On passe de merveilleux villages indigènes, avec des clôtures
de pins et de belles fleurs jaunes. Sur le bord de la route, il y a
le plus attachant des petits cochons poilus. Cette grosse boule de poils
nous fait un sourire gentil avant que nous reprenions la route. Puis,
la pluie tombe, nous sommes mouillés et congelés.
Un
comedor nous aguiche vers son savoureux pollo en mole et café
chaud. Les serveuses et cuisinières portent ces jupes de poils
noirs attachées par une ceinture fléchée. Avant
de repartir, nous achetons des pêches à des enfants, vendeurs
ambulants. Nous sommes maintenant réchauffés et nous continuons
en traversant de petits villages. Après quelques crampes intestinales,
nous décidons de chercher un spot de camping. On rentre dans
une allée fermée par une barrière et nous campons
sous des arbres épineux qui représentent une menace suprême
de crevaison. On lit. Je chie bizarre et je suis fatiguée, plus
que d’habitude. Francis se tourne au moins mille fois durant la
nuit et moi je dors bien.
Boîte à savon
3 août 2004
Nous nous réveillons assez tard dans nos habits de ver nu lorsqu’un
groupe d’une bonne quinzaine d’hommes et femmes passent
devant notre tente riant en parlant en langue inconnue maya (ils ne
rient pas parce qu’ils nous ont vu tout nu en passant! On avait
le couvre-tente). C’est mon jour de chance, je n’ai pas
de crevaison. Pendant notre application de crème solaire un homme
et son fils nous espionnent scrupuleusement et une boîte à
savon traverse la route à toute allure. On croise des gens sur
la route qui marche pour aller travailler. De loin, avec le chapeau
et les outils, nous avons l’impression que se sont des vieillards,
mais de proches, ils s’avèrent plus jeunes que nous. Le
paysage est beau. C’est plein de côtes.
Nous
arrivons à Comitan assez tôt dans la journée avec
un 20km de moins que ce qui apparaît sur notre carte! Nous descendons
la longue pente qui mène vers le centre-ville, souffrant mentalement
à l’idée de la remontée. Nous nous rendons
au marché pour faire le plein. Francis garde les vélos,
alors que je me faufile, seule blanche à l’horizon, à
travers les stands de viandes avec mouches et les légumes frais.
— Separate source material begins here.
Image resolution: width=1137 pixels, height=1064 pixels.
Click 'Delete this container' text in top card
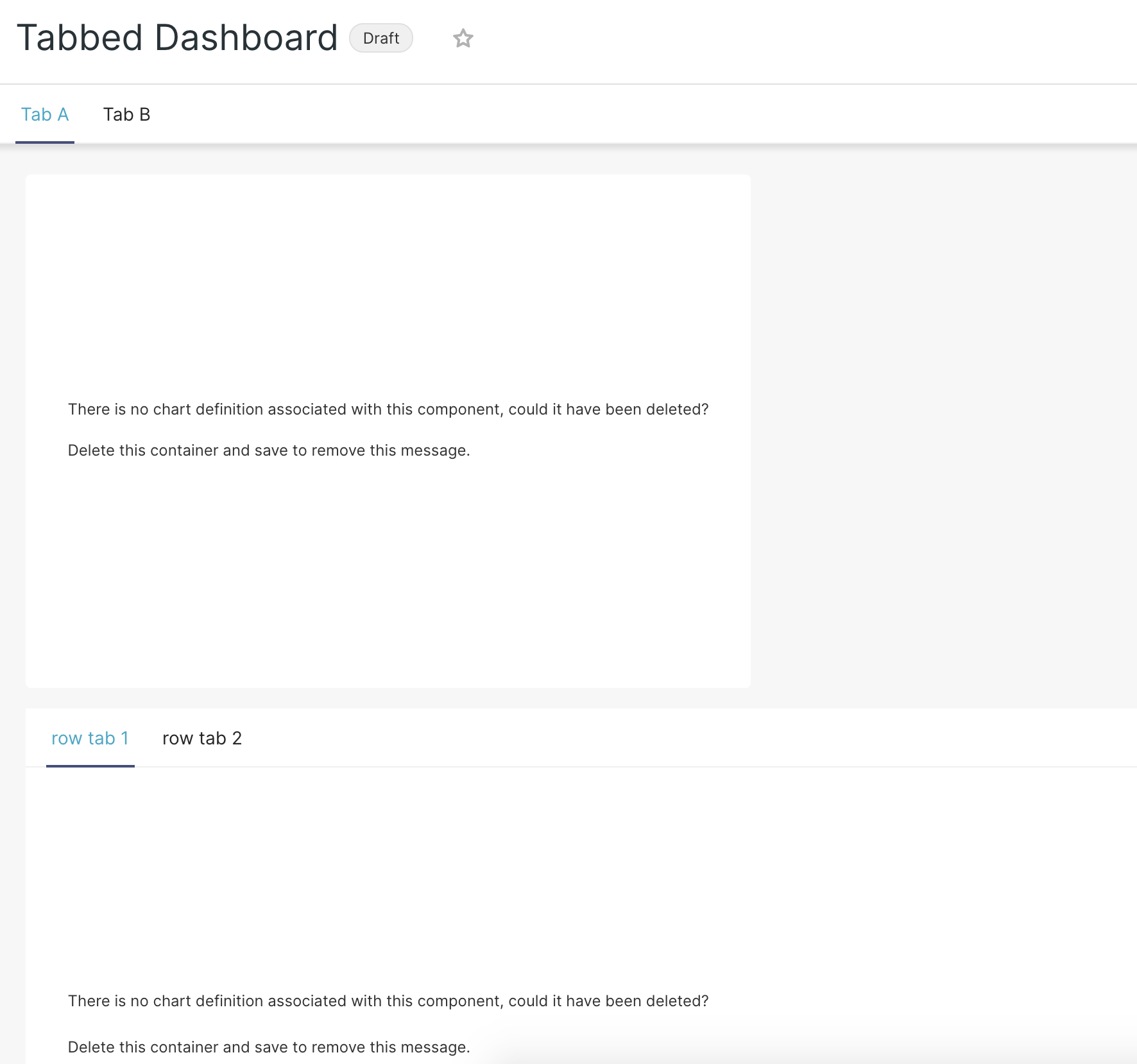pyautogui.click(x=269, y=450)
Les gens sont sympathiques et accueillants. Je sors avec les provisions
et nous cherchons avec urgence un désaltérant. Après
avoir fait le tour 10 fois, nous finissons par boire un fresca chez
le resto de poulet frit au plancher glissant de graisse. Fatigués,
moi avoir nausée depuis San Cristobal, nous décidons de
prendre un hôtel à 100pesos. La chambre semble propre mais
la salle de bain pue la marde. Investiguant la poubelle de la toilette,
j’y découvre la source de ce tendre arôme de chambre
à l’hygiène douteuse. Rien n’est parfait,
la marde pue.
Selon
les conseils d’un résident de San Cristobal, Comitan est
bien connu pour son pan compuesto (pain composé). Toujours à
l’affût de nouvelles découvertes culinaires, nous
avons arpenté le centre-ville en quête de ce plat typique.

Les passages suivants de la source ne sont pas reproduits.